───── Task input ─────

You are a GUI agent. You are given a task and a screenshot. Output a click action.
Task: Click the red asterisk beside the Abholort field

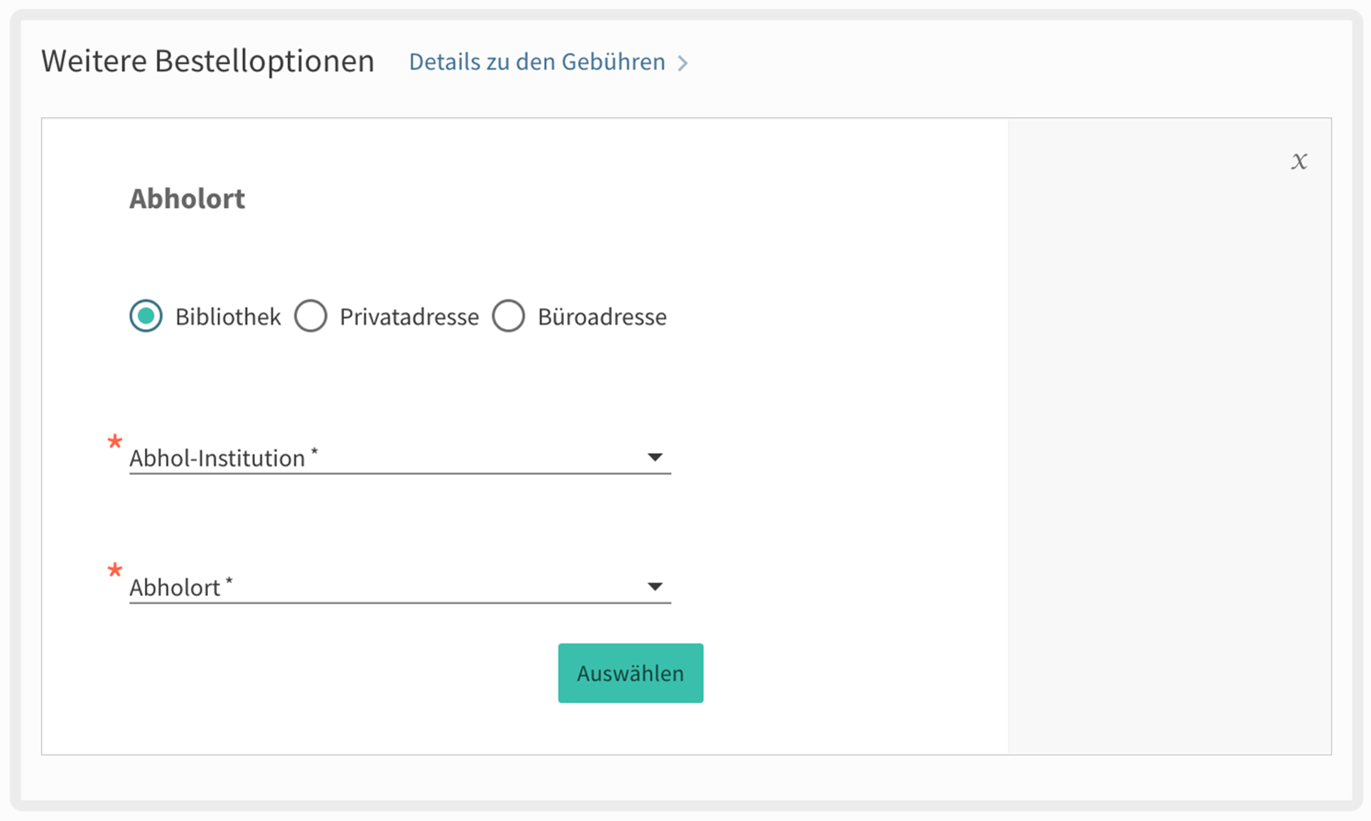click(115, 572)
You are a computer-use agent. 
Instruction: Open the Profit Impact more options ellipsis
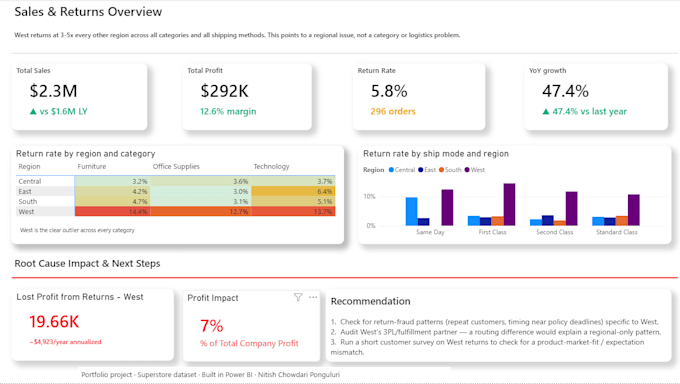(x=313, y=297)
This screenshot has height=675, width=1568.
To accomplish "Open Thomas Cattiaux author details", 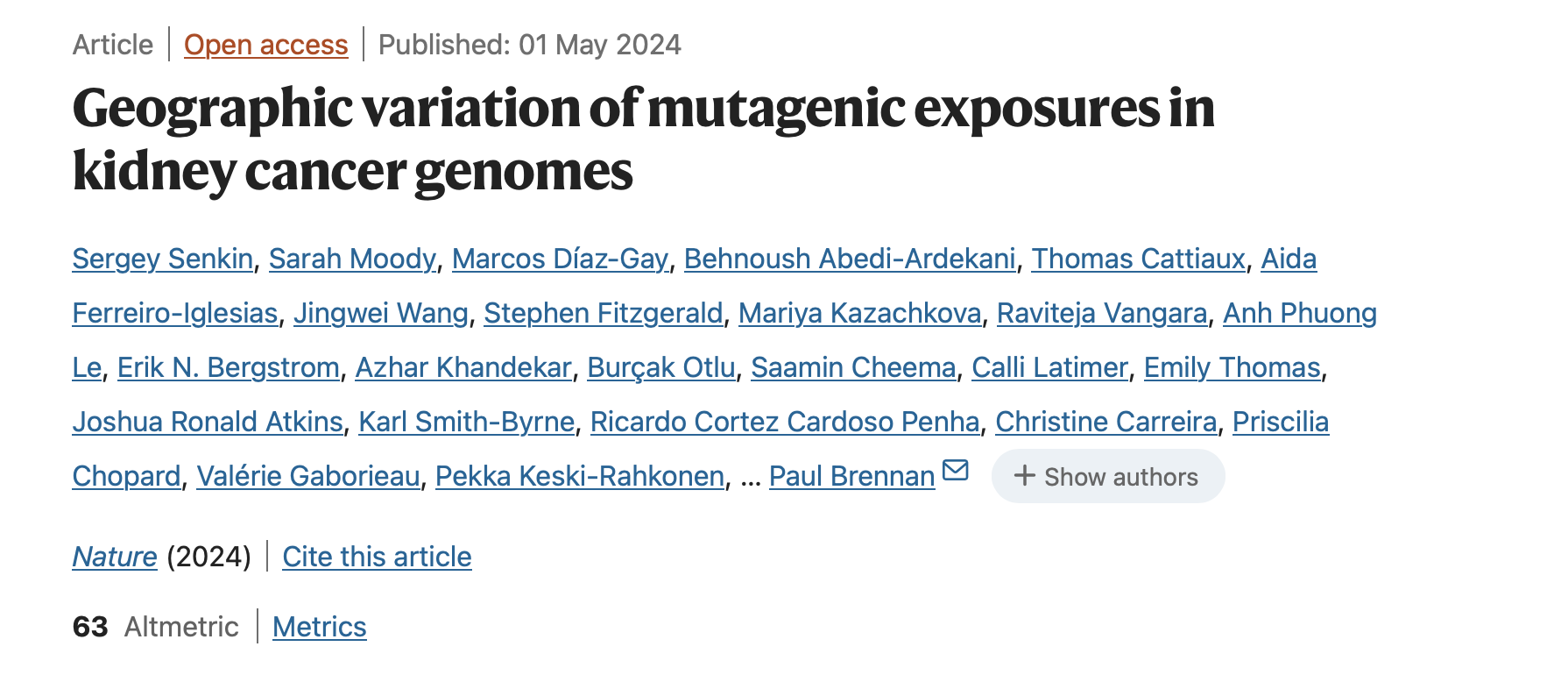I will (1138, 259).
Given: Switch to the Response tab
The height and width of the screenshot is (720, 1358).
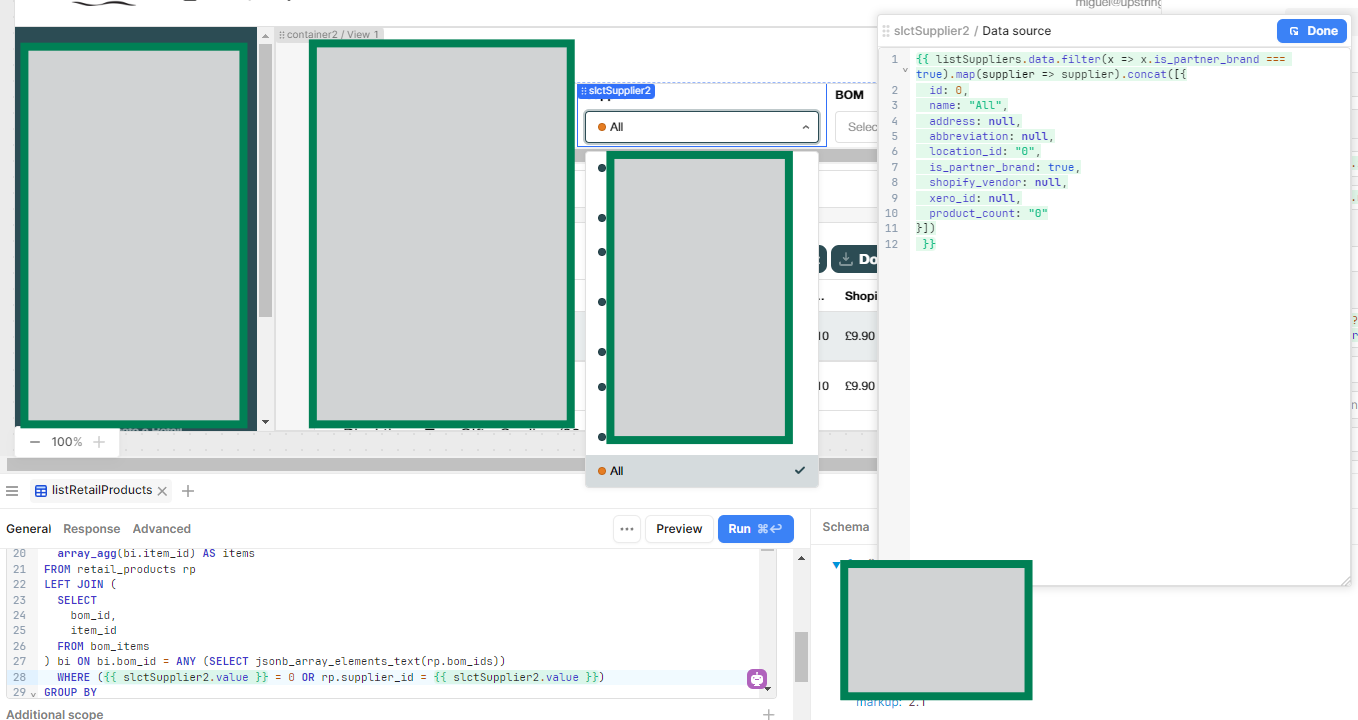Looking at the screenshot, I should coord(91,529).
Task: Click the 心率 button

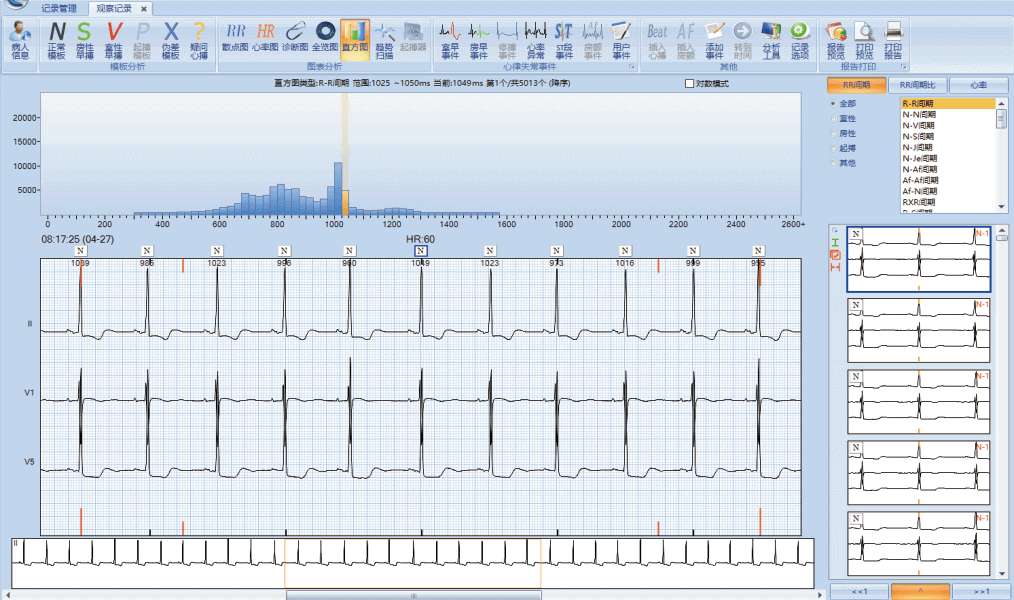Action: pyautogui.click(x=978, y=85)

─────

What to produce:
Filter the entries above down to the lines that hold the word "agent", and copy those lines.

Answer below:
You are a GUI agent. You are given a task and a screenshot. Output a click action.
You are a computer-use agent. 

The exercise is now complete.